• [TO DO]: Beginning with the line below that contains "Price Match Policy (714, 2301)" and ending with the line that contains "CV Chăm sóc khách hàng, (26, 2344)", copy every line exactly. Copy nothing else.

• [GIVEN ENTRIES]:
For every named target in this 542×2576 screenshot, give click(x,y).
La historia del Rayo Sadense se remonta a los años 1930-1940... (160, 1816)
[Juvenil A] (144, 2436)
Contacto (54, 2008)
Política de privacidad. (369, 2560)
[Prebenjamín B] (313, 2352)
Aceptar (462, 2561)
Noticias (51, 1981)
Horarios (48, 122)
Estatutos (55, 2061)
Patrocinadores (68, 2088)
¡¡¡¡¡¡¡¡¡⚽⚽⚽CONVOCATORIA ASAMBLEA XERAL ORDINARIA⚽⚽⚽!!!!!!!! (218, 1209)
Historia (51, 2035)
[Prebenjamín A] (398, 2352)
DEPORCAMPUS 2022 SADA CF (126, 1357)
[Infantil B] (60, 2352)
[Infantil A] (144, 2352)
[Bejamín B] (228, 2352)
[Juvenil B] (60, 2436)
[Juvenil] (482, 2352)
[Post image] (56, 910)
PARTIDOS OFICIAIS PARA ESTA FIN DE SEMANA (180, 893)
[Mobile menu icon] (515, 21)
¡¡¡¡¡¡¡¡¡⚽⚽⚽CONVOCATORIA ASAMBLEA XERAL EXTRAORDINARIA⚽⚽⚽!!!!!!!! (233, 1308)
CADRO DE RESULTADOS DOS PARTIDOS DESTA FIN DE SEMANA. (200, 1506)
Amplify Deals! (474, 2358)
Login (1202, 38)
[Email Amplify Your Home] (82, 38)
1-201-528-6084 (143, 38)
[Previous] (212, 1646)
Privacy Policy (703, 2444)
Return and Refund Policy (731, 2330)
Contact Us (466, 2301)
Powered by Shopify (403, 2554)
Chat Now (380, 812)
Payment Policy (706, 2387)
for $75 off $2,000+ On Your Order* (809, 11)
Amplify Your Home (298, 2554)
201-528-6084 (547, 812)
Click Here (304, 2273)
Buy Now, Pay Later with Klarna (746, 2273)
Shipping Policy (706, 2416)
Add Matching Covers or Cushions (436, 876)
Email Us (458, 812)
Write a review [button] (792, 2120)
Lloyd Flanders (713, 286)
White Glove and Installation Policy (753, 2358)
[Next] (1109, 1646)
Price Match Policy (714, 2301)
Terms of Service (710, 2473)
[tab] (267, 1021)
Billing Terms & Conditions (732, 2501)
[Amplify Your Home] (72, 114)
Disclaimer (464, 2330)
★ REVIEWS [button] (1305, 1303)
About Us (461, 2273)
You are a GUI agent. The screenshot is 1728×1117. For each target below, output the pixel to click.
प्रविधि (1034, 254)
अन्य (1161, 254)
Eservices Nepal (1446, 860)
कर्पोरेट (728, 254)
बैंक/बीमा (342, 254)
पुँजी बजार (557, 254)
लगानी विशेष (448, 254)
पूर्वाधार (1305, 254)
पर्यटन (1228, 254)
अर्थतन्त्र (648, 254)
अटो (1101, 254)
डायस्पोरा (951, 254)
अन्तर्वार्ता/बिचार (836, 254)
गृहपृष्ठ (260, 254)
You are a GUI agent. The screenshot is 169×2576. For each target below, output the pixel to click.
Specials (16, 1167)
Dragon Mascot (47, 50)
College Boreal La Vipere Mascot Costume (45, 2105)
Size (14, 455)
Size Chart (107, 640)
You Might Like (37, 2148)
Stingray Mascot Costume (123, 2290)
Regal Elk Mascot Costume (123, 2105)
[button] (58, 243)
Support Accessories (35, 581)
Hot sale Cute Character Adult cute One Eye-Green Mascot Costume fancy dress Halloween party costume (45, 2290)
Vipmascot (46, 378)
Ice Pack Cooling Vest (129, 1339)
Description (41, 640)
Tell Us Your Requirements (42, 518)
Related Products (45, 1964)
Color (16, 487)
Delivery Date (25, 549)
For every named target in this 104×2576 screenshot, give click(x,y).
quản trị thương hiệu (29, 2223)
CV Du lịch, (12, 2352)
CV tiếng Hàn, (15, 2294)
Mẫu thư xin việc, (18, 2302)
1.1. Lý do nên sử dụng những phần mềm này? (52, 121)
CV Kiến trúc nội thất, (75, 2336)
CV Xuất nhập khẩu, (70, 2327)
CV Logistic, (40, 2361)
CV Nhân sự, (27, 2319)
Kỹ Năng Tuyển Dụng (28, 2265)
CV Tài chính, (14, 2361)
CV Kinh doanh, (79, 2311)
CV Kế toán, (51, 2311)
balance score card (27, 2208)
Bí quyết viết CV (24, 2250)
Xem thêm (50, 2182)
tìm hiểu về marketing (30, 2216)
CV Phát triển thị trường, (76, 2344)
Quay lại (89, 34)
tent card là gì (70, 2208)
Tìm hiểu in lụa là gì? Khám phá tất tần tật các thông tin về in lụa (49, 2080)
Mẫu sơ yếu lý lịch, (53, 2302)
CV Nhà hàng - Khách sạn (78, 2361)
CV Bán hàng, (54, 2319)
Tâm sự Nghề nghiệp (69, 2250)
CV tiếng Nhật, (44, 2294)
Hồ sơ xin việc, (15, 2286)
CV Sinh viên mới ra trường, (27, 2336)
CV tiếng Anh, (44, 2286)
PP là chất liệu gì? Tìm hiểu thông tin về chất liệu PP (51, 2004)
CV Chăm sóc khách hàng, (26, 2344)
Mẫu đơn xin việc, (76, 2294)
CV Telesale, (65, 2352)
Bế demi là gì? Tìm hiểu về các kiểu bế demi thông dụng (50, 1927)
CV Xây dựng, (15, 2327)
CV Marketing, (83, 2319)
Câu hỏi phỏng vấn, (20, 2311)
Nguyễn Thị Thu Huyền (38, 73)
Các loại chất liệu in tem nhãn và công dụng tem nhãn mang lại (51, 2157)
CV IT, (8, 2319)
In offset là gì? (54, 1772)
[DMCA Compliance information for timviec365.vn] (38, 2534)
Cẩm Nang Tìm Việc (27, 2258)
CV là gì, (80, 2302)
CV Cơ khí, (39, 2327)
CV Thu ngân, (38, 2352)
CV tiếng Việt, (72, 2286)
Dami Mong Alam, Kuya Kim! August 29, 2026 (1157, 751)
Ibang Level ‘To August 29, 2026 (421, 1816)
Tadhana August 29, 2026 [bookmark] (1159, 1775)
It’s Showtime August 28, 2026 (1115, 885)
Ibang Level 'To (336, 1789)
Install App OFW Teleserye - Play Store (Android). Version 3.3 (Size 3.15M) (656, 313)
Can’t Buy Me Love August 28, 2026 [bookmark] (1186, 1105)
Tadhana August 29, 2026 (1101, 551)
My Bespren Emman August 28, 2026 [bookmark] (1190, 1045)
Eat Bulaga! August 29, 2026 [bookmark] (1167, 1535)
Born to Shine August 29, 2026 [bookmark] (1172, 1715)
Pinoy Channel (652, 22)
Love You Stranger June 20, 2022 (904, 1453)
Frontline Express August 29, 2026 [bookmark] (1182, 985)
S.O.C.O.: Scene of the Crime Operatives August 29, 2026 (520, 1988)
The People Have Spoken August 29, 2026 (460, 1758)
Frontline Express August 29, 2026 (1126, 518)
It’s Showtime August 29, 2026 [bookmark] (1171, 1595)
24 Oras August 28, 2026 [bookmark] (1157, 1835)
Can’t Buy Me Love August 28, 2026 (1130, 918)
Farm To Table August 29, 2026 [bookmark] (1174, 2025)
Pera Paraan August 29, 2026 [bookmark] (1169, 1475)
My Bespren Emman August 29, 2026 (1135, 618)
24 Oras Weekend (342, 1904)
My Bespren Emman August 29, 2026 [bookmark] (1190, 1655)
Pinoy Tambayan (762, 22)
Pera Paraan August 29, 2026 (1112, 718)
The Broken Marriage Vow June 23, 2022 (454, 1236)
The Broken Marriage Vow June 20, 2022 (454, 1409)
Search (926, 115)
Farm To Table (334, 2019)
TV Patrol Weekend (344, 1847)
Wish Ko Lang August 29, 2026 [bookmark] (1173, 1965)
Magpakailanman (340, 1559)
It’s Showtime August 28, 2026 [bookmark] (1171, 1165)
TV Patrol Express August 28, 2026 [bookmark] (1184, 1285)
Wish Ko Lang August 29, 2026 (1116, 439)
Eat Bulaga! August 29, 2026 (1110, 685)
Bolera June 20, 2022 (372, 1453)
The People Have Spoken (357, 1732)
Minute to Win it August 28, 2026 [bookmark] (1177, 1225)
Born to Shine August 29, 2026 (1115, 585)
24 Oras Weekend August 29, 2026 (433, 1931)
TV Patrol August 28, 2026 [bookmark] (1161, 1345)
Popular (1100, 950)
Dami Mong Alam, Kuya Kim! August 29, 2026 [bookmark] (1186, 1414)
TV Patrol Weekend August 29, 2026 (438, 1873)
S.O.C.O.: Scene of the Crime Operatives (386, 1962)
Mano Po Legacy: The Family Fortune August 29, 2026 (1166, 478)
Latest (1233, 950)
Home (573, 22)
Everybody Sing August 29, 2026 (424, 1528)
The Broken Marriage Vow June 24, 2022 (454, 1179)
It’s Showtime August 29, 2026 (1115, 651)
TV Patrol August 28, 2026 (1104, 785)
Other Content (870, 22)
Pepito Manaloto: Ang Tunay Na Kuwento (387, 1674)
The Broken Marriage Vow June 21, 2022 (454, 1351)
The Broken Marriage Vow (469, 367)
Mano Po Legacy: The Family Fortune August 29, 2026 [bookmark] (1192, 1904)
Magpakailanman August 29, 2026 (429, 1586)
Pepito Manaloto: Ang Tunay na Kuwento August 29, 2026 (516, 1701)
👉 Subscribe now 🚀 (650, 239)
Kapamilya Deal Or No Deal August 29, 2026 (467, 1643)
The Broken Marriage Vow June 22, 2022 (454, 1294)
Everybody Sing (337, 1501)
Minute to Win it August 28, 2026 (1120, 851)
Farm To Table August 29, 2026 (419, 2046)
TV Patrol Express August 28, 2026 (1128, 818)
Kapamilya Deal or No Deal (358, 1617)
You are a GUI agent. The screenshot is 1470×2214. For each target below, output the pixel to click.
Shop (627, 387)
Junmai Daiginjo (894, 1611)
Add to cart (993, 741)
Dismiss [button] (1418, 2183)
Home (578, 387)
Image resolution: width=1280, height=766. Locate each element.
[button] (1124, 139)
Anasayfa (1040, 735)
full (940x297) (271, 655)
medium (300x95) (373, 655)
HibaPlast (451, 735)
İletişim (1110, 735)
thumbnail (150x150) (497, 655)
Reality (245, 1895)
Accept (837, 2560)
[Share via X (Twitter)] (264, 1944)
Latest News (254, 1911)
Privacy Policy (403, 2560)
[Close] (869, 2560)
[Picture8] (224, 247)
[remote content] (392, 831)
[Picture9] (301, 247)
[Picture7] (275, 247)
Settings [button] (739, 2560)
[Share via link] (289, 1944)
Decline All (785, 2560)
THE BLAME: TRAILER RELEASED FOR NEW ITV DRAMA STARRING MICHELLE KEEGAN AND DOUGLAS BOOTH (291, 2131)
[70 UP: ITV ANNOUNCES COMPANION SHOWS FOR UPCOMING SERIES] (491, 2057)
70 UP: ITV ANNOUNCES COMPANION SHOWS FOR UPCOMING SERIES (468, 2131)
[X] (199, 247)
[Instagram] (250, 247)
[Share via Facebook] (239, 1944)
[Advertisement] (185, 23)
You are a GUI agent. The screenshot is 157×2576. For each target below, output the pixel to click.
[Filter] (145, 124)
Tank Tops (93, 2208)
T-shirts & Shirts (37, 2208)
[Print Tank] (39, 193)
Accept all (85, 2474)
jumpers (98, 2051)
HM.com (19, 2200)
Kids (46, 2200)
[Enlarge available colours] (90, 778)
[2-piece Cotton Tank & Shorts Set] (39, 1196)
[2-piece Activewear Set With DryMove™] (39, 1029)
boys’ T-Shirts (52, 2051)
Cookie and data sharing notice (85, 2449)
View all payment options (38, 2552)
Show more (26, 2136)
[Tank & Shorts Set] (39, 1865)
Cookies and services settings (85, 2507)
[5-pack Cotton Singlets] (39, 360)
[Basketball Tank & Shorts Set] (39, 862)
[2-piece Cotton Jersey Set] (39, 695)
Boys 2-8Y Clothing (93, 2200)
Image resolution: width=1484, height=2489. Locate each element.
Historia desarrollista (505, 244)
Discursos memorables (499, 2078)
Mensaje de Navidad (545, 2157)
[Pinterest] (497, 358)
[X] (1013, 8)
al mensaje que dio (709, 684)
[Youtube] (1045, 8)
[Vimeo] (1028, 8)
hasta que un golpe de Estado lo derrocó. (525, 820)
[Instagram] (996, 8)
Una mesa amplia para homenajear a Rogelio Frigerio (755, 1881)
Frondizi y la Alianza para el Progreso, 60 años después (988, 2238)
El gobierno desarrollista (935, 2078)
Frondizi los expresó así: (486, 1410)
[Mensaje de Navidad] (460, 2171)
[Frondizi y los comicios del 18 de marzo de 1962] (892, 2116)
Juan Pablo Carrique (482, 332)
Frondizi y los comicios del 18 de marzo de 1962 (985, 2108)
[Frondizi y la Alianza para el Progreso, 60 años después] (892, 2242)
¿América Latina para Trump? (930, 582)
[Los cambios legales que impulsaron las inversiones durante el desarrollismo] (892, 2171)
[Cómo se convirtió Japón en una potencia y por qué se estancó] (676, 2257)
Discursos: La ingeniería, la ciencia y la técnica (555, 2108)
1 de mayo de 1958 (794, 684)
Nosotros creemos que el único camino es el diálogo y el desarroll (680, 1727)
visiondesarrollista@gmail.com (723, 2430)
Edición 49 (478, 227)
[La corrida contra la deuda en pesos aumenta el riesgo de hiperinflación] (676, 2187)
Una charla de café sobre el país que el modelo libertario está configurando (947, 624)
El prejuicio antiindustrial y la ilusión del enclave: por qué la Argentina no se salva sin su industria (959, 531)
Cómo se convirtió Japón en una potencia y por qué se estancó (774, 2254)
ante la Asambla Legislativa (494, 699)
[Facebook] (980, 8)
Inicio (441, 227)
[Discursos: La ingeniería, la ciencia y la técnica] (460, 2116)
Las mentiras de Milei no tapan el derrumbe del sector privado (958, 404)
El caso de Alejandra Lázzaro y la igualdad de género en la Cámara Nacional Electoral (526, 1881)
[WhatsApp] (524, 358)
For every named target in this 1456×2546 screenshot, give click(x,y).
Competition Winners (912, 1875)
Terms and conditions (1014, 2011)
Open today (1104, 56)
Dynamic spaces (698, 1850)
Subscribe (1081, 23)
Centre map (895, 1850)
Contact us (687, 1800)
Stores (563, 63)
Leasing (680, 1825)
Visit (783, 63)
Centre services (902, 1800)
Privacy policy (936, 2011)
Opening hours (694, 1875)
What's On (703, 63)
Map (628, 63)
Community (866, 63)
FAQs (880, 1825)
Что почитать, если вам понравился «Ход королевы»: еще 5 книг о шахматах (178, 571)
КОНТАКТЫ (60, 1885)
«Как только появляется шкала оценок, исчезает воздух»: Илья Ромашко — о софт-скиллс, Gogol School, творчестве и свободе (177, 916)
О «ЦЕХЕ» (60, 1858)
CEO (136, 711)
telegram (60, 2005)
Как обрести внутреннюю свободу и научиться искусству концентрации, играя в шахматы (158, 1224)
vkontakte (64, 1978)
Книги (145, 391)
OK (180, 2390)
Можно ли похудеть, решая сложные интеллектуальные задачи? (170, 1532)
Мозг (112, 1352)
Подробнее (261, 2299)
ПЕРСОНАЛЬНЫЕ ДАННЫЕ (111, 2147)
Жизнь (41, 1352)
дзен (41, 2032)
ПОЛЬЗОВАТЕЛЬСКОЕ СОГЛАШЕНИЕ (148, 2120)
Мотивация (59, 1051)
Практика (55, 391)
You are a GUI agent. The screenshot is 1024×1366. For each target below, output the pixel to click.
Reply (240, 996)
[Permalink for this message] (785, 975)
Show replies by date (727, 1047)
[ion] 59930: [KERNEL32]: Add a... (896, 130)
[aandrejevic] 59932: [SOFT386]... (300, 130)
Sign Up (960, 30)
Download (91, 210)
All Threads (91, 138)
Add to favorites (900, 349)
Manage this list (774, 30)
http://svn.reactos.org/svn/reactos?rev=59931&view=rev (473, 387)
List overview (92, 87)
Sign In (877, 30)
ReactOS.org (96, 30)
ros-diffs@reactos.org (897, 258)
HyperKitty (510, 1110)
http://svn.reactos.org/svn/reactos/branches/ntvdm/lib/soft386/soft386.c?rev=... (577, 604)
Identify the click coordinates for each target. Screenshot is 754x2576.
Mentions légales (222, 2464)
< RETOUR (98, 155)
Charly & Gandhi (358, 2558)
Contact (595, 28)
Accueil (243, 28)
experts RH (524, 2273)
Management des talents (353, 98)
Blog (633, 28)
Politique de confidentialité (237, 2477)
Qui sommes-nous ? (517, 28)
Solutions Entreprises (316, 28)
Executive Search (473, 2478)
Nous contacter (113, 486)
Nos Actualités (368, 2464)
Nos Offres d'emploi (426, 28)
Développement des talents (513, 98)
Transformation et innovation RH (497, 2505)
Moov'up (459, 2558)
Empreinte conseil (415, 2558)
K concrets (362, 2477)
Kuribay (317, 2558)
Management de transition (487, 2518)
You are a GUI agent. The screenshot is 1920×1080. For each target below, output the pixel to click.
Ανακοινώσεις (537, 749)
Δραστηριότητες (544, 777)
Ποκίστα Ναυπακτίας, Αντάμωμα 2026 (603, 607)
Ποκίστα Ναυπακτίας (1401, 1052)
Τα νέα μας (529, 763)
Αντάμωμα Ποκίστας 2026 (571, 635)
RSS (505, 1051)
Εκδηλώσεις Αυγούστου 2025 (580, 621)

• [EXERCISE RESULT]:
Price Match Policy (714, 2301)
Terms of Service (710, 2473)
[tab] (267, 1021)
Billing Terms & Conditions (732, 2501)
[Amplify Your Home] (72, 114)
Disclaimer (464, 2330)
★ REVIEWS [button] (1305, 1303)
About Us (461, 2273)
You are a GUI agent. The screenshot is 1728×1117. For each target below, output the pixel to click.
प्रविधि (1034, 254)
अन्य (1161, 254)
Eservices Nepal (1446, 860)
कर्पोरेट (728, 254)
बैंक/बीमा (342, 254)
पुँजी बजार (557, 254)
लगानी विशेष (448, 254)
पूर्वाधार (1305, 254)
पर्यटन (1228, 254)
अर्थतन्त्र (648, 254)
अटो (1101, 254)
डायस्पोरा (951, 254)
अन्तर्वार्ता/बिचार (836, 254)
गृहपृष्ठ (260, 254)
You are a GUI agent. The screenshot is 169×2576. For each target below, output the pixel to click.
Specials (16, 1167)
Dragon Mascot (47, 50)
College Boreal La Vipere Mascot Costume (45, 2105)
Size (14, 455)
Size Chart (107, 640)
You Might Like (37, 2148)
Stingray Mascot Costume (123, 2290)
Regal Elk Mascot Costume (123, 2105)
[button] (58, 243)
Support Accessories (35, 581)
Hot sale Cute Character Adult cute One Eye-Green Mascot Costume fancy dress Halloween party costume (45, 2290)
Vipmascot (46, 378)
Ice Pack Cooling Vest (129, 1339)
Description (41, 640)
Tell Us Your Requirements (42, 518)
Related Products (45, 1964)
Color (16, 487)
Delivery Date (25, 549)
For every named target in this 104×2576 screenshot, give click(x,y).
quản trị thương hiệu (29, 2223)
CV Du lịch, (12, 2352)
CV tiếng Hàn, (15, 2294)
Mẫu thư xin việc, (18, 2302)
1.1. Lý do nên sử dụng những phần mềm này? (52, 121)
CV Kiến trúc nội thất, (75, 2336)
CV Xuất nhập khẩu, (70, 2327)
CV Logistic, (40, 2361)
CV Nhân sự, (27, 2319)
Kỹ Năng Tuyển Dụng (28, 2265)
CV Tài chính, (14, 2361)
CV Kinh doanh, (79, 2311)
CV Kế toán, (51, 2311)
balance score card (27, 2208)
Bí quyết viết CV (24, 2250)
Xem thêm (50, 2182)
tìm hiểu về marketing (30, 2216)
CV Phát triển thị trường, (76, 2344)
Quay lại (89, 34)
tent card là gì (70, 2208)
Tìm hiểu in lụa là gì? Khám phá tất tần tật các thông tin về in lụa (49, 2080)
Mẫu sơ yếu lý lịch, (53, 2302)
CV Nhà hàng - Khách sạn (78, 2361)
CV Bán hàng, (54, 2319)
Tâm sự Nghề nghiệp (69, 2250)
CV tiếng Nhật, (44, 2294)
Hồ sơ xin việc, (15, 2286)
CV Sinh viên mới ra trường, (27, 2336)
CV tiếng Anh, (44, 2286)
PP là chất liệu gì? Tìm hiểu thông tin về chất liệu PP (51, 2004)
CV Chăm sóc khách hàng, (26, 2344)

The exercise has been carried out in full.